Last updated: February 4, 2015 11:19 pm

Ulbricht found guilty over Silk Road drugs site

Ross Ulbricht was convicted on Wednesday of being Dread Pirate Roberts, the mastermind of a $200m marketplace for illegal drugs and hacking services, handing the US government a victory in a case that has tested new boundaries for authorities prosecuting the “dark net”.
After only three and a half hours of deliberation, the jury found Mr Ulbricht guilty on all seven counts (see below).
As the verdict was read out in a packed courtroom, Mr Ulbricht sat motionless, staring straight ahead. His mother, seated on a bench two rows behind, shook her head.
After the judge adjourned the case, one supporter shouted “Ross is a hero”. When Mr Ulbricht was led away, his mother yelled “it’s not the end”, while another supporter yelled “we love you Ross”.
Preet Bharara, the US Attorney for Manhattan, said Silk Road was a black market bazaar built by Mr Ulbricht to exploit the anonymity of the dark web and the digital currency bitcoin.
“Ulbricht’s arrest and conviction — and our seizure of millions of dollars of Silk Road bitcoins — should send a clear message to anyone else attempting to operate an online criminal enterprise,” Mr Bharara said in a statement. “The supposed anonymity of the dark web is not a protective shield from arrest and prosecution.”
The case has attracted the attention of bitcoin enthusiasts, libertarian groups, who have been staunch supporters of Silk Road, and others who say the government is trying to turn web hosting into a criminal activity. It has also highlighted the potential difficulties in proving who is on the other end of a screen name — an issue embraced by Mr Ulbricht’s attorneys.

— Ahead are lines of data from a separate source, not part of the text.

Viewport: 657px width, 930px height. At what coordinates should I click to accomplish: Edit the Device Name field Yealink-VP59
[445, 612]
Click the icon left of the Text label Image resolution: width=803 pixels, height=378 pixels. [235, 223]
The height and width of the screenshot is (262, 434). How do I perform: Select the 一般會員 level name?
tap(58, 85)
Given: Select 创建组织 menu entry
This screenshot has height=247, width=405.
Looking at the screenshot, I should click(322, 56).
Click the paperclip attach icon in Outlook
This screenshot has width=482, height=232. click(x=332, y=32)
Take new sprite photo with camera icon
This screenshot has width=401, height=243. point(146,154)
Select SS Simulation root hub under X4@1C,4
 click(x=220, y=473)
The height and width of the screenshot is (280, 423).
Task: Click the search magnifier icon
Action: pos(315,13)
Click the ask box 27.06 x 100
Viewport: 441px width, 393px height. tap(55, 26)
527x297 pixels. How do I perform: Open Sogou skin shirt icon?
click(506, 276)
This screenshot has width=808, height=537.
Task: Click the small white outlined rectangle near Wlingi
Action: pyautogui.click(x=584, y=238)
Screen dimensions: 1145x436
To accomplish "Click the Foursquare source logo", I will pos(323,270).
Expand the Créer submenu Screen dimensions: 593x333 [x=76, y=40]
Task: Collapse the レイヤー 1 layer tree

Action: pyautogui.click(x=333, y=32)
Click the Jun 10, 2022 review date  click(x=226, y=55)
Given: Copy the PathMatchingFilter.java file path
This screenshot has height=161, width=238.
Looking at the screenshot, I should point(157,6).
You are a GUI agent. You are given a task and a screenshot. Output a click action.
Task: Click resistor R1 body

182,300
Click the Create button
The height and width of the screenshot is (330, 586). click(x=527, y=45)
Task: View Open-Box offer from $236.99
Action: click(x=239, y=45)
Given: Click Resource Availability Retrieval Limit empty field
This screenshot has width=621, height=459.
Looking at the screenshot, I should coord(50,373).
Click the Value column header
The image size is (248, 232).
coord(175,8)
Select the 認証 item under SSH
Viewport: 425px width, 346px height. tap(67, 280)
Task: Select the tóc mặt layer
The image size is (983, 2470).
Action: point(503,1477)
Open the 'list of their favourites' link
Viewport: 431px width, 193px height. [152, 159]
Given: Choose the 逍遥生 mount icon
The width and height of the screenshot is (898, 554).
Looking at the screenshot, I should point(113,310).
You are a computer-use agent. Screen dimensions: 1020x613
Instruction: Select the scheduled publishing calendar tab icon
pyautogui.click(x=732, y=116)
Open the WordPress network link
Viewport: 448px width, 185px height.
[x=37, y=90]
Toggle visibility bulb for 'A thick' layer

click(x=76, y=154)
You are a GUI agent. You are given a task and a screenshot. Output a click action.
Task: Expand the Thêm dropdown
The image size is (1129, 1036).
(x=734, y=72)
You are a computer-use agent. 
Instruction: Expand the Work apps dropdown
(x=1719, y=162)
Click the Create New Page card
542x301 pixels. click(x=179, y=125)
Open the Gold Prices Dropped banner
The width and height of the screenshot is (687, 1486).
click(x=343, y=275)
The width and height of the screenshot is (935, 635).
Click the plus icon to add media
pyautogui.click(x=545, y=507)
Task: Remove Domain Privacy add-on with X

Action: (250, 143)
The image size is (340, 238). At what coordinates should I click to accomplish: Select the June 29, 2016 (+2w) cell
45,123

Mr Ulbricht, 30, will be sentenced on May 15. One of the charges carries a range of 20 years to life in prison. Mr Ulbricht has been in government custody since his October 2013 arrest.
The case rested largely on digital documents recovered from Mr Ulbricht’s laptop and Silk Road’s servers, and turned on how lawyers for both sides sought to interpret them. Prosecutors said Mr Ulbricht was an egomaniac who operated Silk Road from beginning to end and grew it into a $200m marketplace that he would do anything — including resort to murders-for-hire — to protect.
Mr Ulbricht’s lawyer conceded his client created Silk Road but said he sold it and was later set up — by Mark Karpelès, the founder of Mt Gox, the largest bitcoin exchange until its collapse, or someone else who was acting as DPR. Mr Karpelès has denied any involvement and has not been accused of any wrongdoing.
“Documents can be created, edited, moved,” Mr Ulbricht’s lawyer, Joshua Dratel, told the jury. All the organised files found on Mr Ulbricht’s laptop were “a little too convenient”.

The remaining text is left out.